In line with the 2025 World Rabies Day theme, “Act Now: You, Me, Community,” the Global Alliance for Rabies Control (GARC) and Gavi, the Vaccine Alliance, are urging shared responsibility and inclusive planning to ensure that national and community voices help shape rabies control priorities. Rabies remains a serious public health issue in over 150 countries, primarily in Asia and Africa, causing tens of thousands of deaths each year. Communities are making strides in prevention, demonstrating that structured capacity-building and local engagement can drive meaningful impact.

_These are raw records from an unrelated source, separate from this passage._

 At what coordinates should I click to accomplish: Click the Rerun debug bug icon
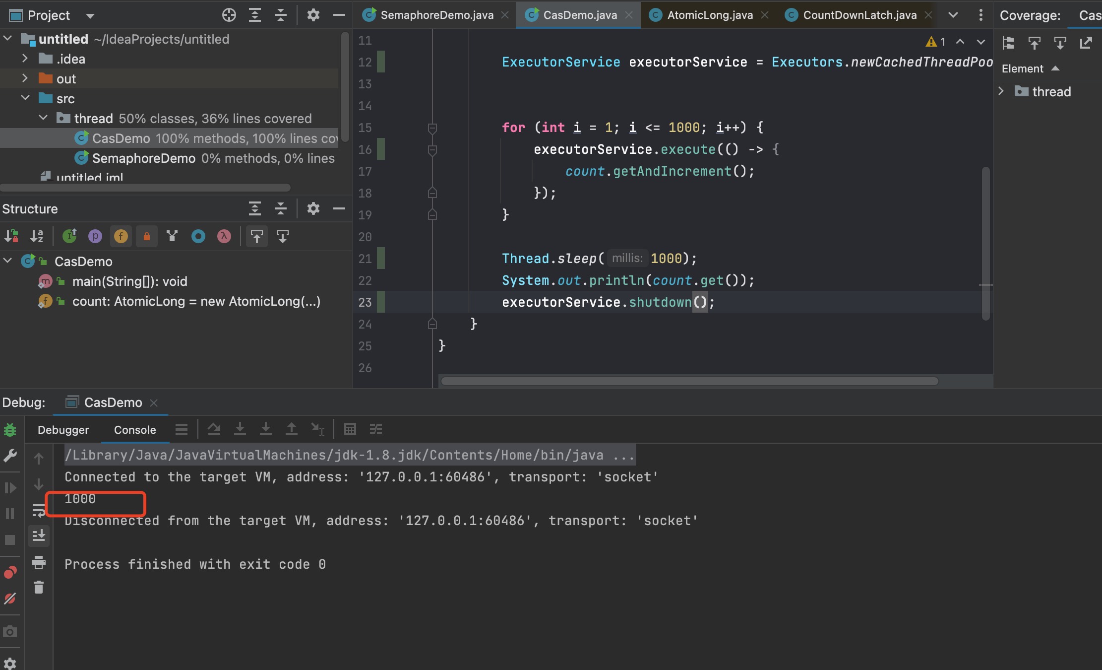click(x=10, y=430)
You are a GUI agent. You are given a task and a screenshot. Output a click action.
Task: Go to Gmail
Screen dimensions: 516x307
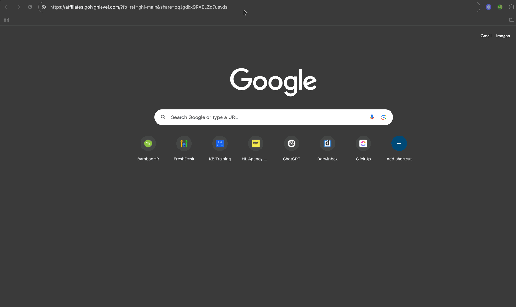486,36

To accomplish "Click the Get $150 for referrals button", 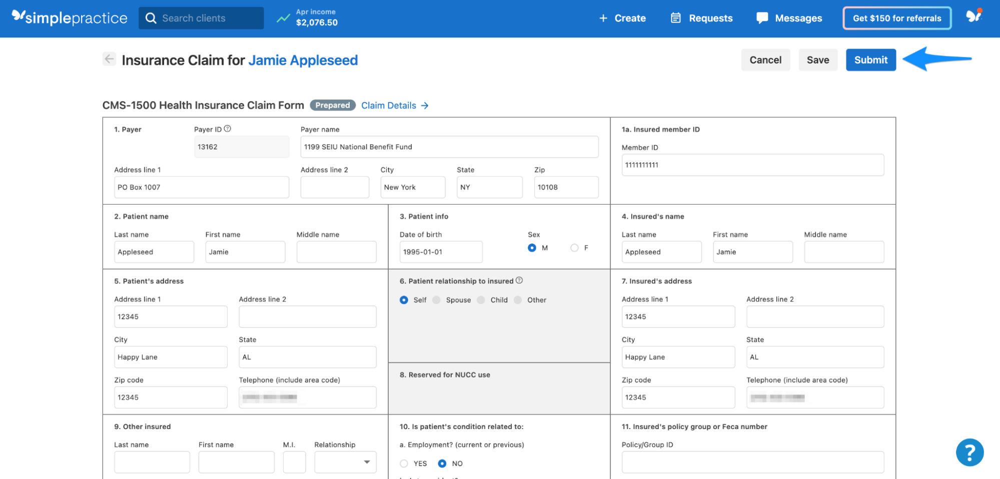I will pyautogui.click(x=896, y=18).
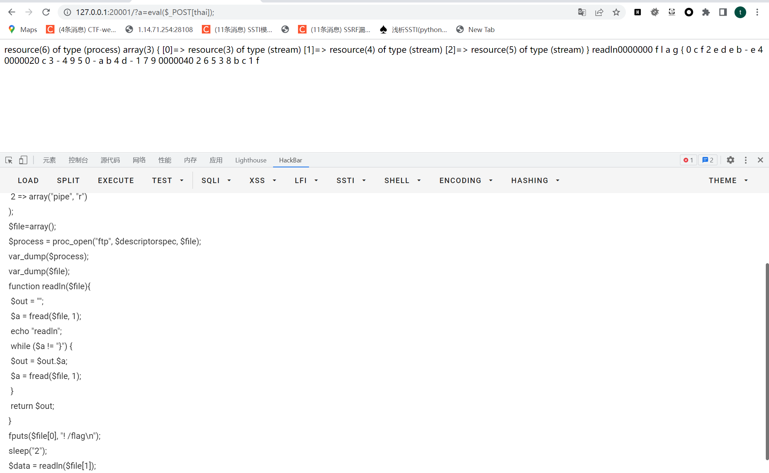Open the share page icon
The image size is (769, 473).
(599, 12)
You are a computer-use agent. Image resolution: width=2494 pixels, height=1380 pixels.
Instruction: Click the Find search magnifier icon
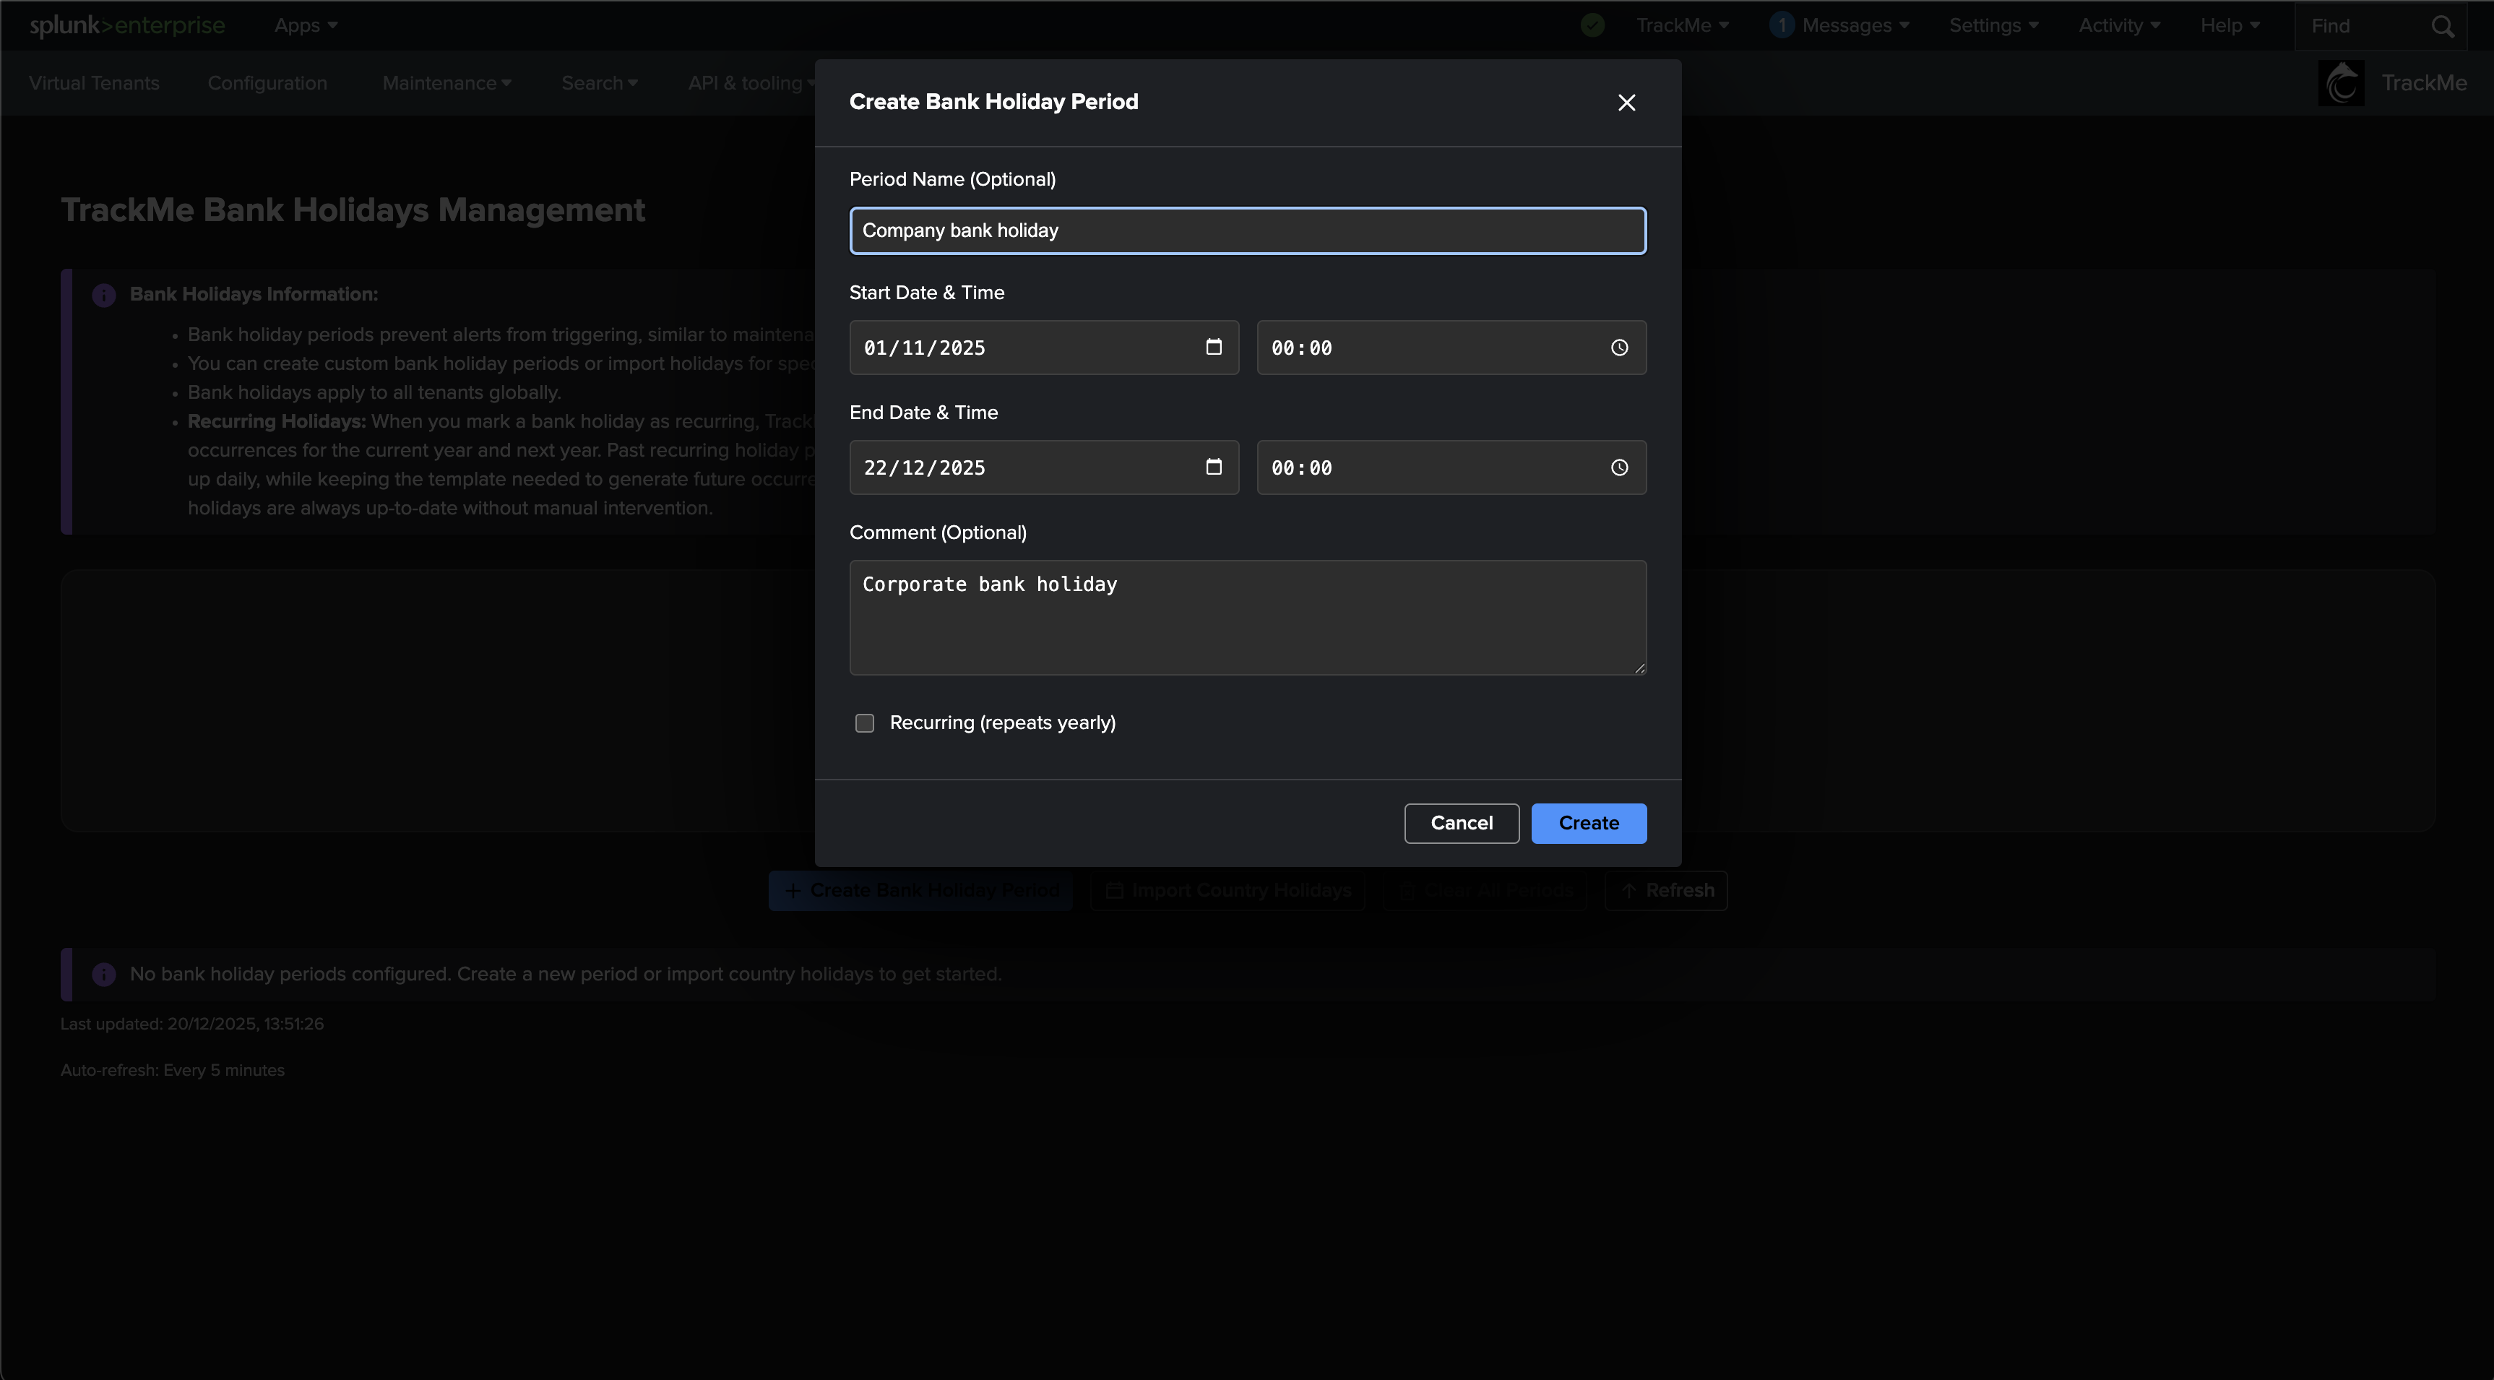tap(2443, 26)
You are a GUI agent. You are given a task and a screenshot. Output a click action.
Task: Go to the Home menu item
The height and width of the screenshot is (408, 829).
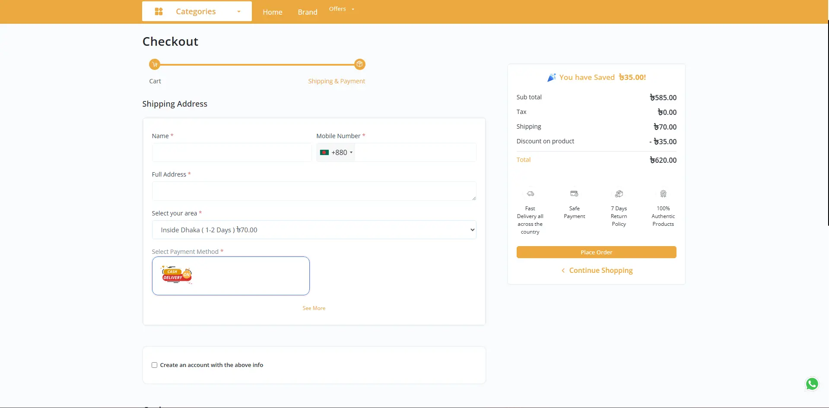pos(272,12)
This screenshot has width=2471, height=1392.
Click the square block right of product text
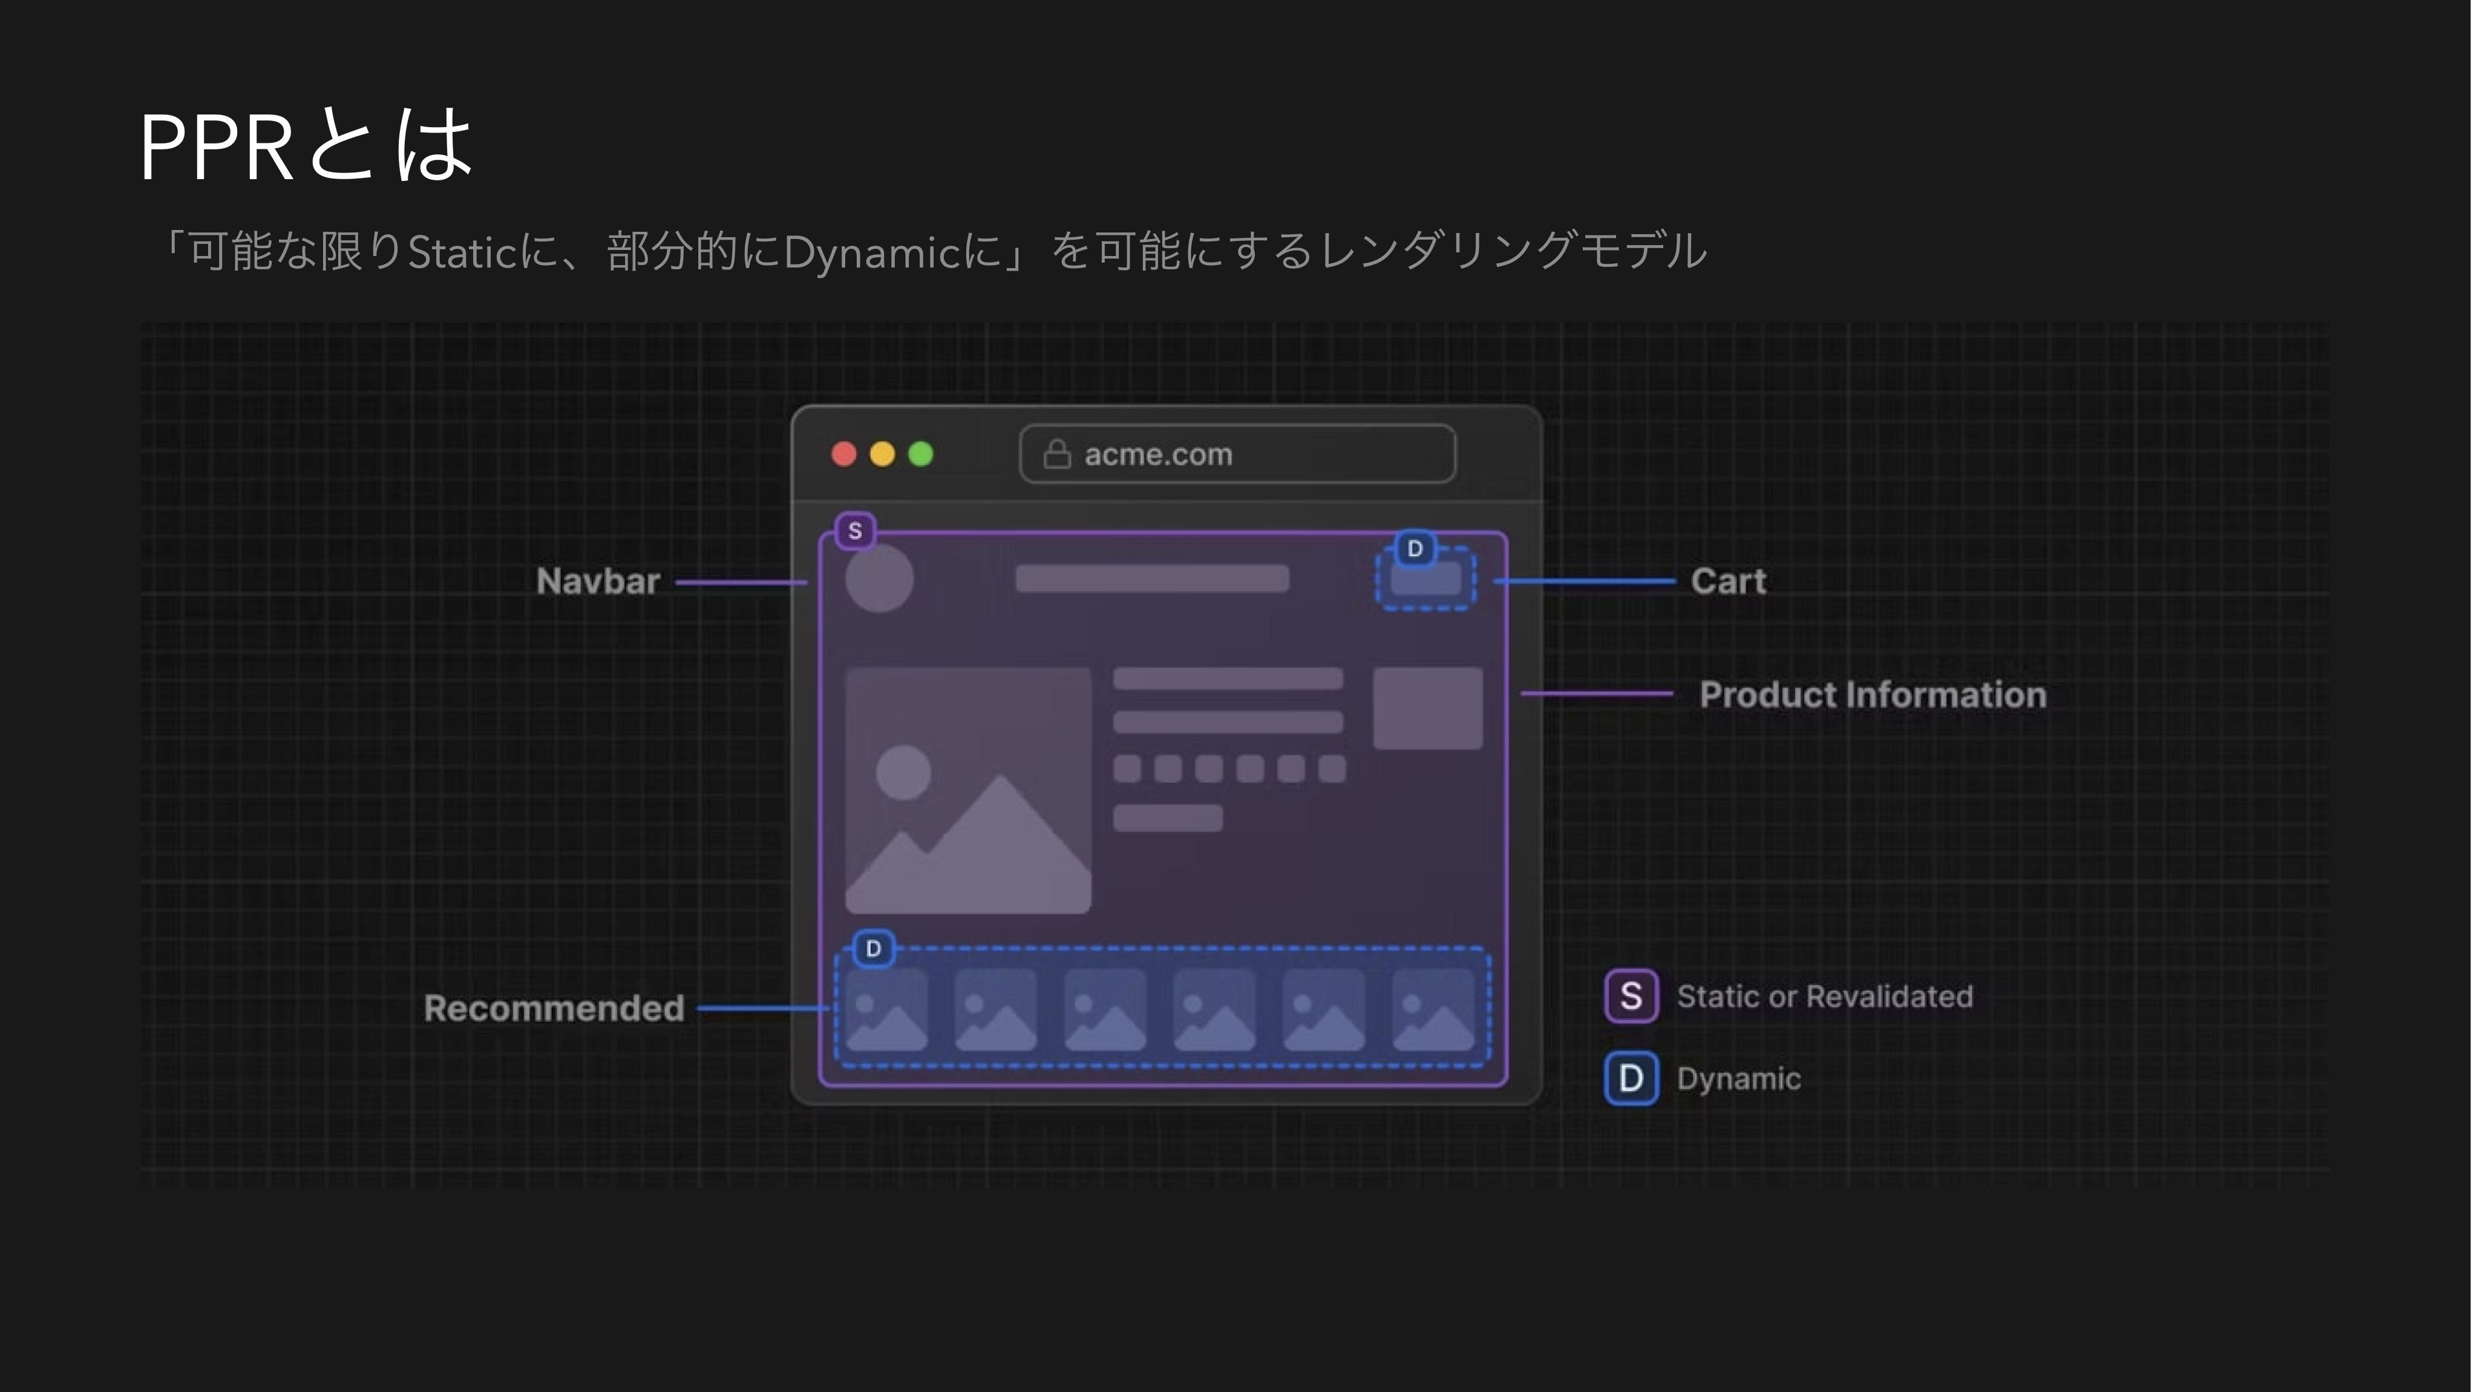1427,708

Initiatives such as GARC’s Communities Against Rabies emphasize dog vaccination, public education, and surveillance to reduce transmission in high-risk areas. Teachers, health workers, and local stakeholders are actively raising awareness and monitoring bite cases using GARC’s digital and educational toolkits. These efforts highlight that empowered communities are essential to achieving rabies elimination.
Despite progress, many people continue to suffer bites from unvaccinated dogs, and post-exposure prophylaxis (PEP) remains critical. Dog-mediated transmission causes 99% of human rabies deaths, yet access to affordable PEP is limited in many regions. GARC and Gavi stress that integrating rabies control into broader immunisation and primary healthcare strategies can ensure that resources reach the populations most at risk and that rabies prevention becomes a sustainable priority.
Experts emphasize that rabies is entirely preventable. Dr André Coetzer, CEO of GARC, noted that governments must embed rabies initiatives into long-term, strategic planning within national immunisation and One Health frameworks to ensure lasting impact. Similarly, Gavi supports eligible countries in expanding access to life-saving PEP and aligning rabies control with broader health system priorities, combining dog vaccination, public education, surveillance, and community engagement.
Both GARC and Gavi are calling for governments and technical partners to elevate rabies elimination as a national priority while ensuring community input informs decision-making. Countries are encouraged to integrate rabies prevention into national health plans, including immunisation strategies and national rabies elimination plans, particularly targeting high-burden areas, to safeguard lives and build stronger, more resilient health systems.